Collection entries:
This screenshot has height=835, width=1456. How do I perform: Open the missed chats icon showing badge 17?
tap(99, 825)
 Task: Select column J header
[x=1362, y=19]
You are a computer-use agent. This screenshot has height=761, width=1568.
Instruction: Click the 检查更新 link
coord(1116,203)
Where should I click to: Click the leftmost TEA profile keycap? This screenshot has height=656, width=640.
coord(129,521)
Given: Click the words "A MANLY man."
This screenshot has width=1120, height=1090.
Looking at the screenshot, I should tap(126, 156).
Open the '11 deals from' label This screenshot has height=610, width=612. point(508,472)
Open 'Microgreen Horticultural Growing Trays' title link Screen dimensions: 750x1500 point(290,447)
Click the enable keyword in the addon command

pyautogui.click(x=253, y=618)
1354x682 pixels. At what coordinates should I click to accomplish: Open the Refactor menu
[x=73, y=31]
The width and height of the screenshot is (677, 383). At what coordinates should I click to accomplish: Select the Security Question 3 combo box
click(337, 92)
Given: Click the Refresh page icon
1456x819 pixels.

## EXERCISE
Copy all of the entries above word for word, without changing anything.

## SOLUTION BELOW
This screenshot has height=835, width=1456. How do I perform: Open the missed chats icon showing badge 17?
tap(99, 825)
 Task: Select column J header
[x=1362, y=19]
You are a computer-use agent. This screenshot has height=761, width=1568.
Instruction: Click the 检查更新 link
coord(1116,203)
Where should I click to: Click the leftmost TEA profile keycap? This screenshot has height=656, width=640.
coord(129,521)
Given: Click the words "A MANLY man."
This screenshot has width=1120, height=1090.
Looking at the screenshot, I should tap(126, 156).
Open the '11 deals from' label This screenshot has height=610, width=612. point(508,472)
Open 'Microgreen Horticultural Growing Trays' title link Screen dimensions: 750x1500 point(290,447)
Click the enable keyword in the addon command

pyautogui.click(x=253, y=618)
1354x682 pixels. At what coordinates should I click to accomplish: Open the Refactor menu
[x=73, y=31]
The width and height of the screenshot is (677, 383). At what coordinates should I click to accomplish: Select the Security Question 3 combo box
click(337, 92)
Given: Click the Refresh page icon
1456x819 pixels.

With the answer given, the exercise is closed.